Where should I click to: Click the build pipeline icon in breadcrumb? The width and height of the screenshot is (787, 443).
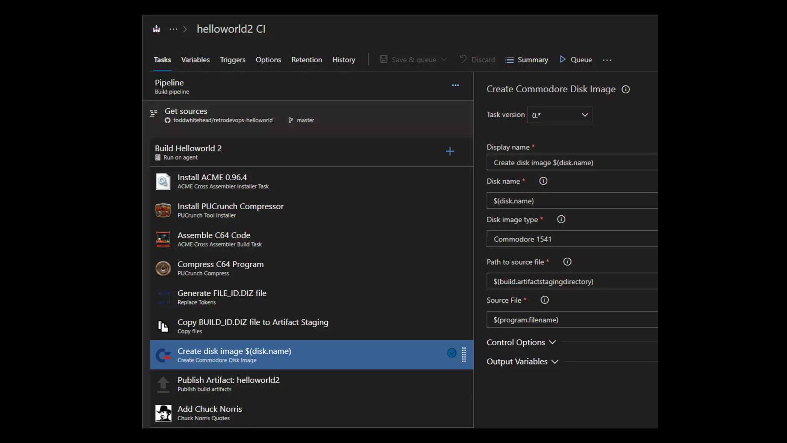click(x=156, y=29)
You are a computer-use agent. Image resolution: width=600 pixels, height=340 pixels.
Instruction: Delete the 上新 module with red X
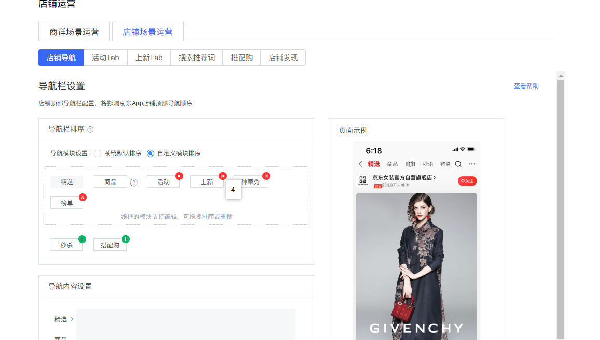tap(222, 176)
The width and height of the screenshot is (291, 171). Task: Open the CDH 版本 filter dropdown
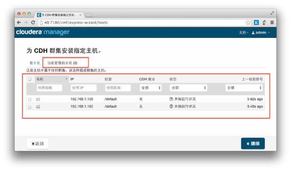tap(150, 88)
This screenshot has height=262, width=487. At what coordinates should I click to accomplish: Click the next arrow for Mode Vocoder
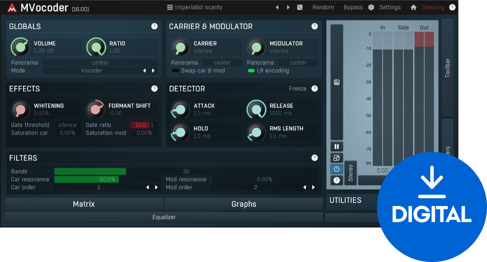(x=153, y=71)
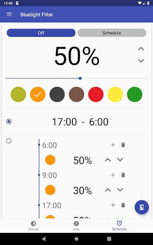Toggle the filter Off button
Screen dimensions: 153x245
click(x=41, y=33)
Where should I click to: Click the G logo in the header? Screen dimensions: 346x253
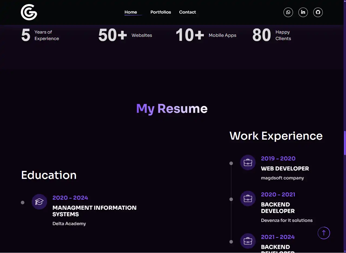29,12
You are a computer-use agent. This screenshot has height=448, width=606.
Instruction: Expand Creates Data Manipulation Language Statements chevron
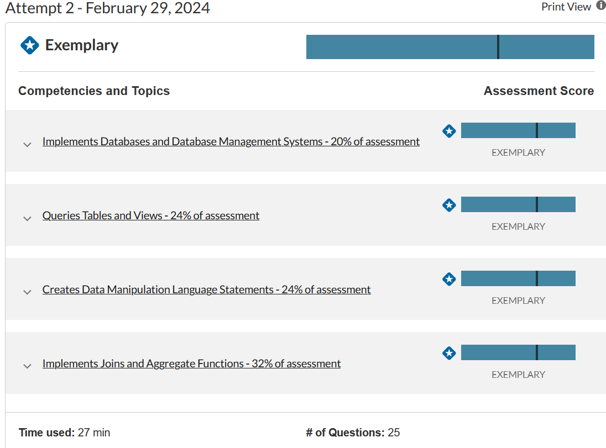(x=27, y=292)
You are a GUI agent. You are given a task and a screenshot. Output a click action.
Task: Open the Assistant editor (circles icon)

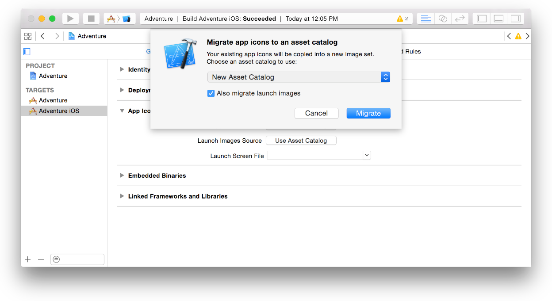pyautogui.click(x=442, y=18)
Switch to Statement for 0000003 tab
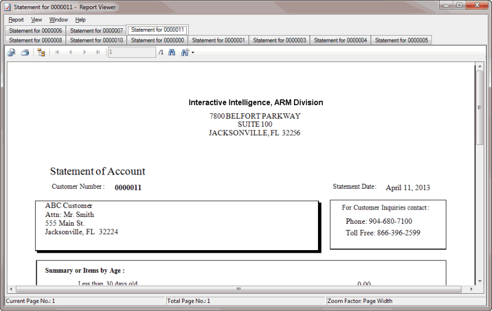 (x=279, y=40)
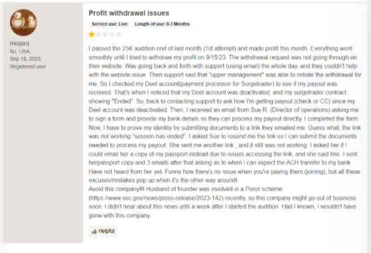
---
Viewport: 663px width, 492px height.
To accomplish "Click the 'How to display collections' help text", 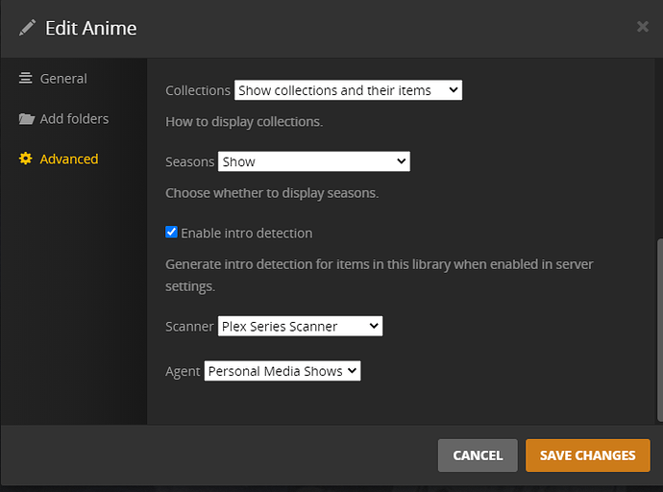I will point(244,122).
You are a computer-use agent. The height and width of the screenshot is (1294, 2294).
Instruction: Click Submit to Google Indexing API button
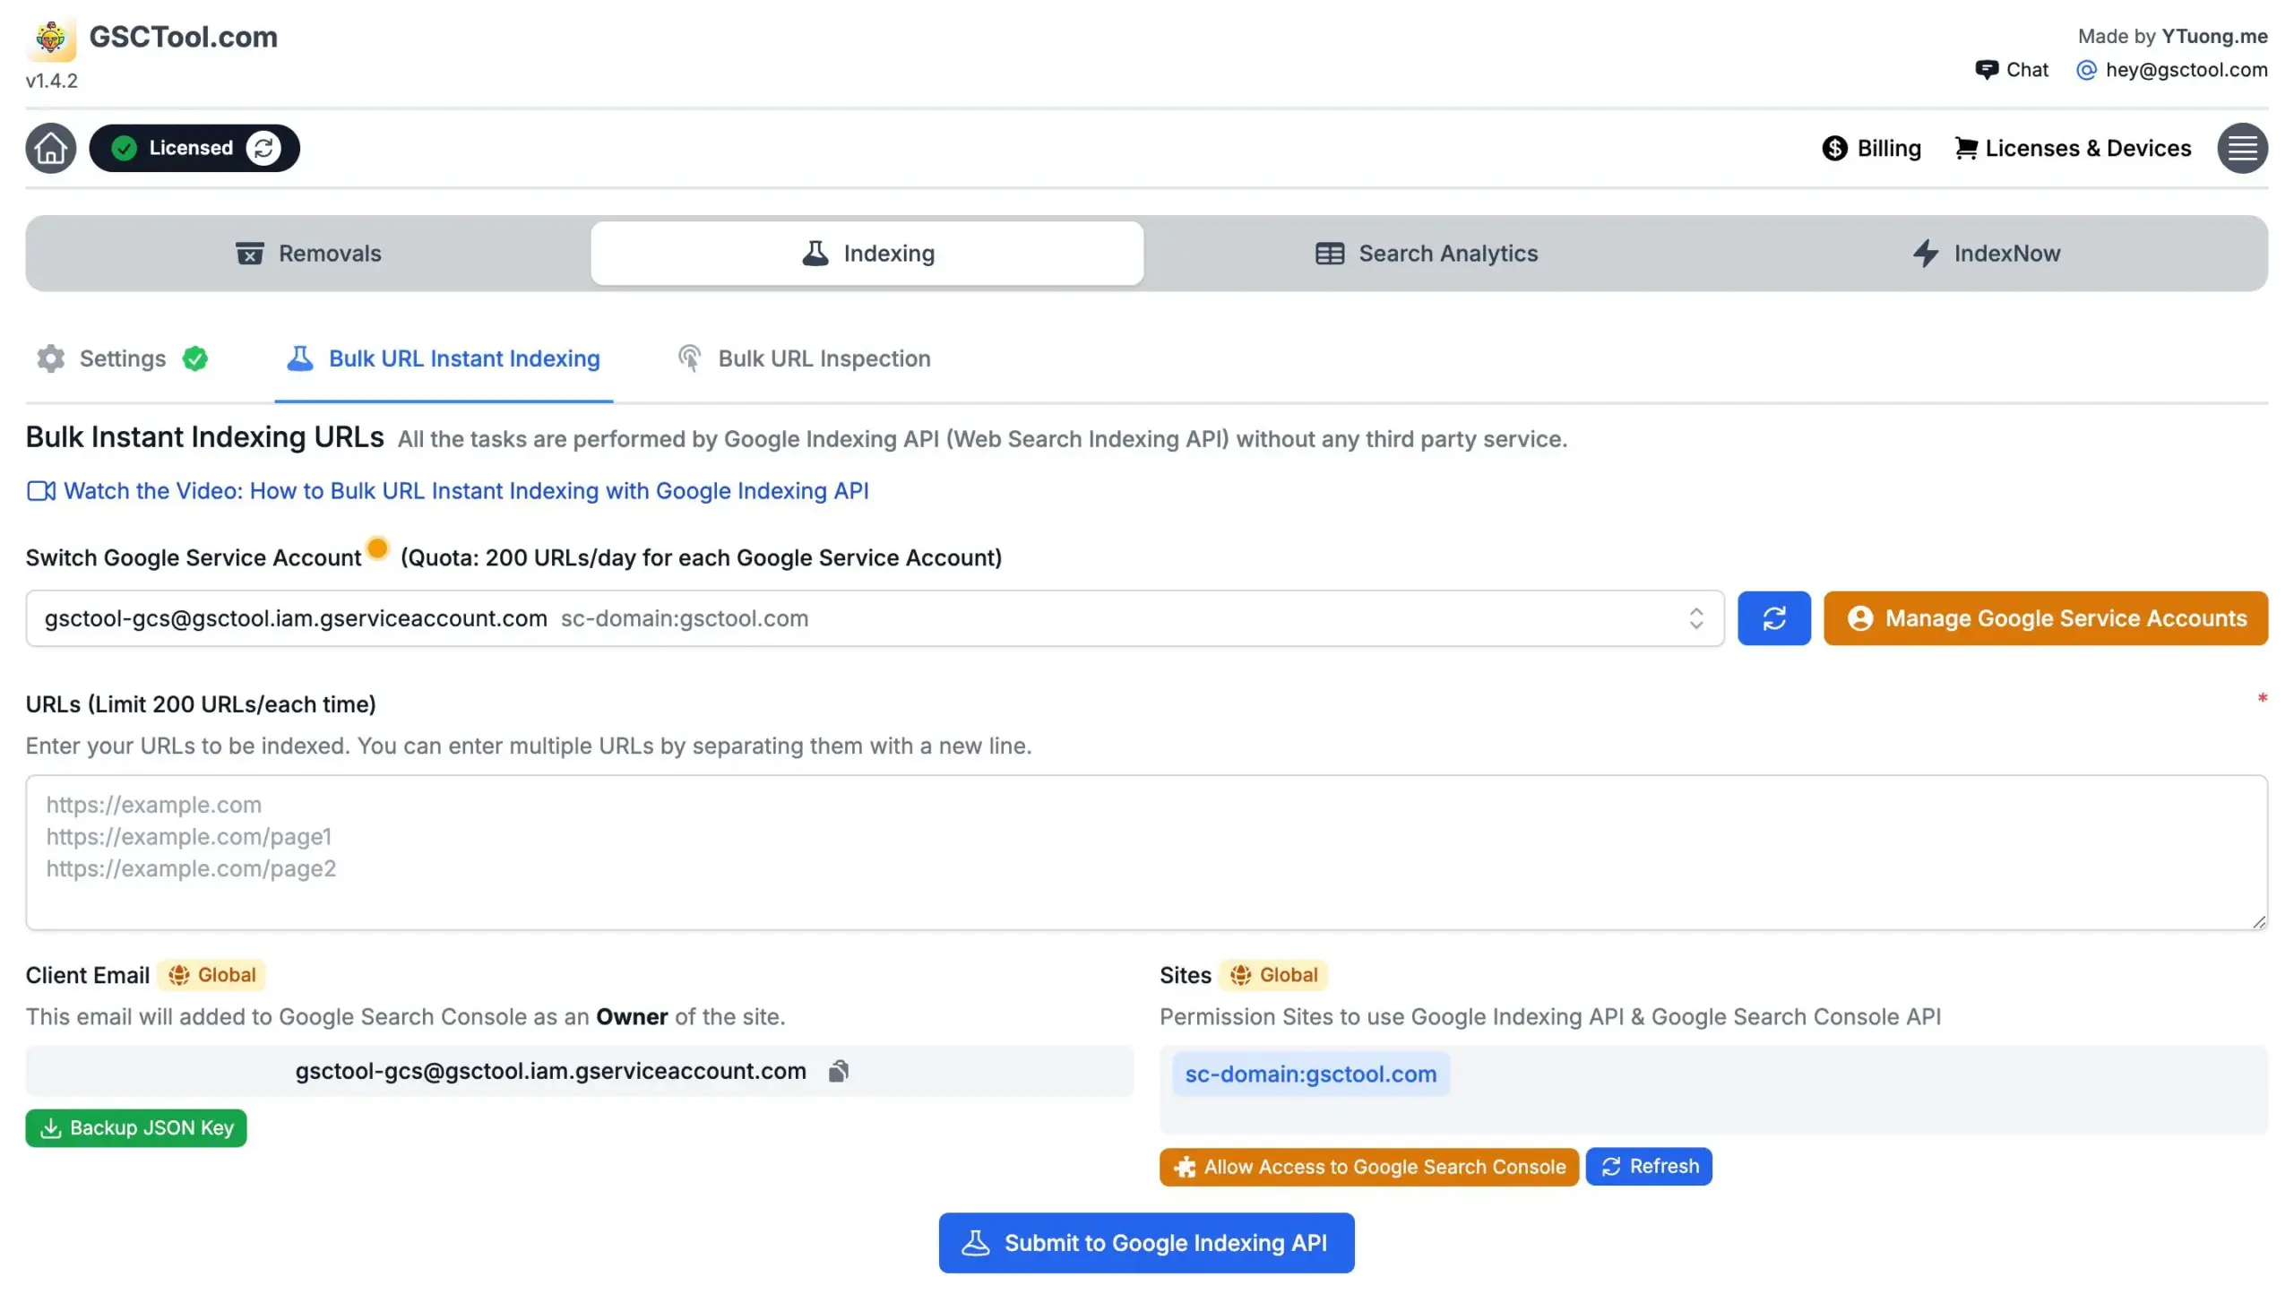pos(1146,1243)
--
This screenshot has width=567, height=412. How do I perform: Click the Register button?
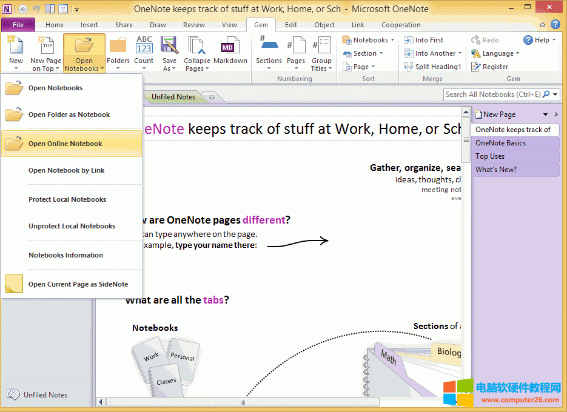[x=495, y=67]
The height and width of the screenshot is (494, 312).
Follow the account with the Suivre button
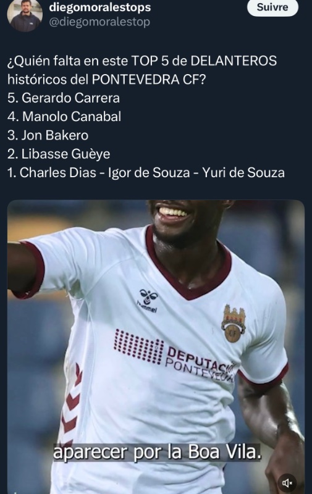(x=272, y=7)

* [SHORT TASK]: Reproduce the data verbatim, starting from the line containing "This screenshot has height=262, width=487." and ending with the line containing "(x=279, y=40)", both lines included. Leave out the pictures.

* [OUTPUT OF THE TASK]:
This screenshot has height=262, width=487. At what coordinates should I click to accomplish: Click the next arrow for Mode Vocoder
(x=153, y=71)
Toggle the filter Off button
Screen dimensions: 153x245
click(x=41, y=33)
Where should I click to: Click the G logo in the header? Screen dimensions: 346x253
29,12
You are a computer-use agent. This screenshot has height=448, width=606.
Instruction: Expand Creates Data Manipulation Language Statements chevron
(x=27, y=292)
You are a GUI agent. You are given a task and a screenshot. Output a click action.
Task: Open the Assistant editor (circles icon)

pyautogui.click(x=442, y=18)
Switch to Statement for 0000003 tab
 (x=279, y=40)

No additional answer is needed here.